**Work required:**
With the pictures omitted, output word for word the lines from the one containing "Switch to Text view mode" through the end of the records.

= Beginning of Section =

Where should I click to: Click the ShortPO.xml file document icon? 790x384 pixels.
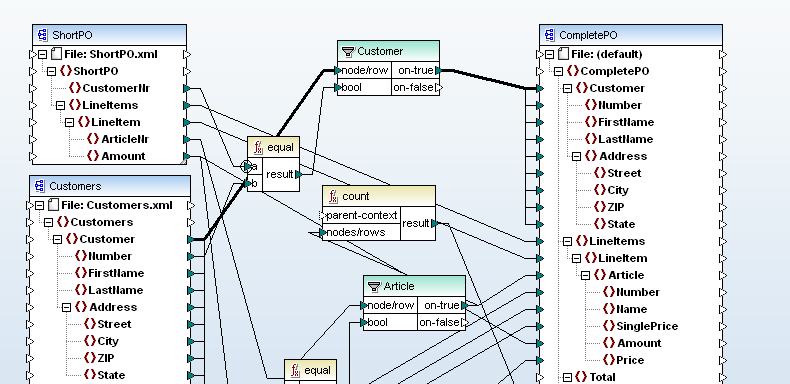point(56,54)
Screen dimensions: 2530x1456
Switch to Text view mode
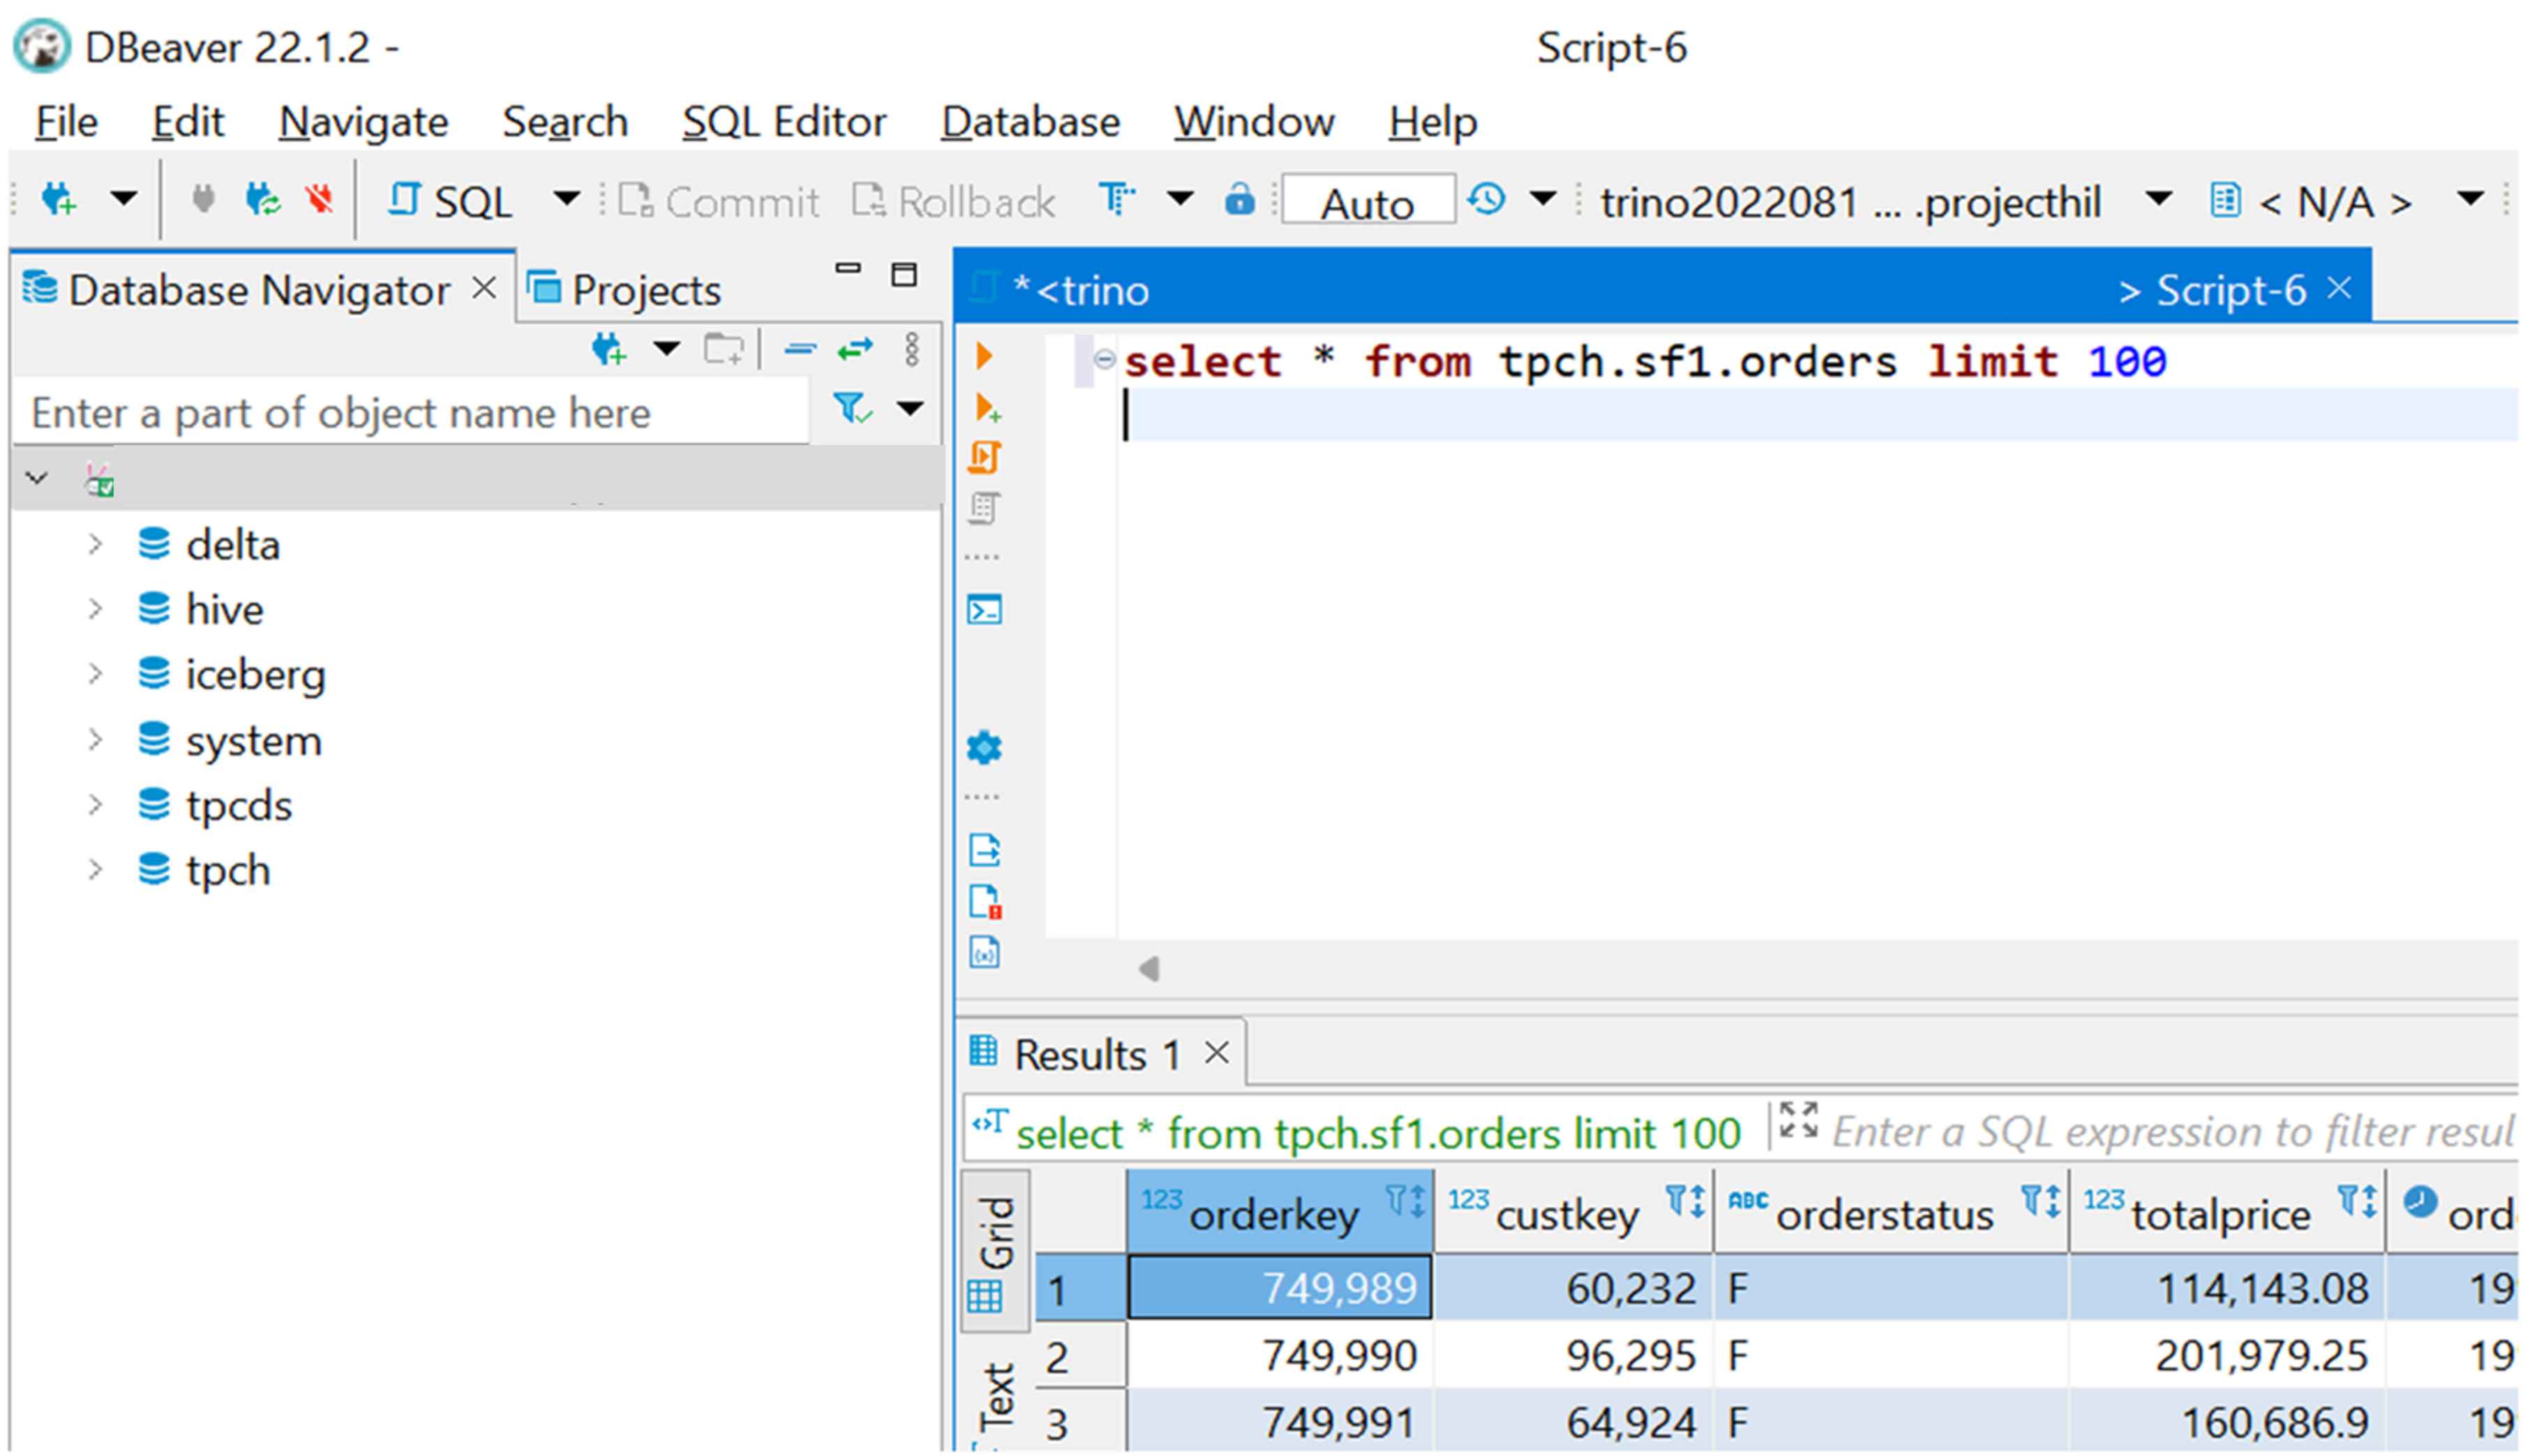click(978, 1390)
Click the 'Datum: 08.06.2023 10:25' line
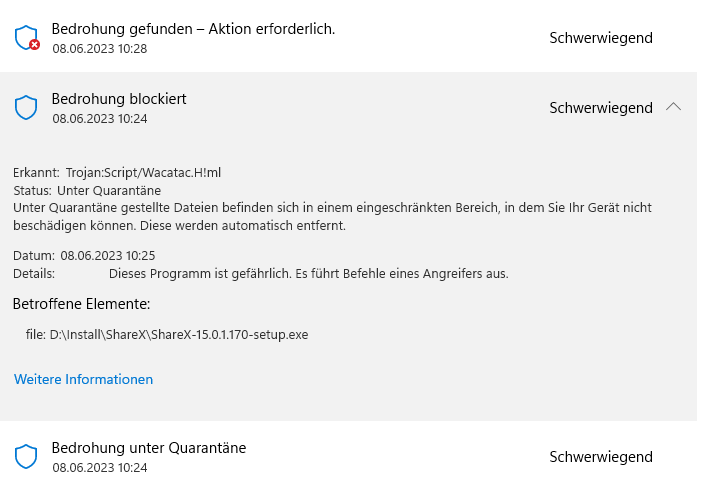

= End of Section =

**Result of this exercise:**
Switch to Text view mode
click(978, 1390)
Click the 'Datum: 08.06.2023 10:25' line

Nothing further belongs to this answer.